Given data:
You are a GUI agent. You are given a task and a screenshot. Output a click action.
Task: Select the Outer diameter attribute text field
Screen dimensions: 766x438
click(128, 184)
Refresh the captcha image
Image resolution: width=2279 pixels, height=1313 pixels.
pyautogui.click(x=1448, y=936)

Objective:
Pick out every line in the listing above that contains the string "click", and copy each one.

Solution to this task:
You are a GUI agent. You are given a task and a screenshot. Output a click action.
click(128, 184)
pyautogui.click(x=1448, y=936)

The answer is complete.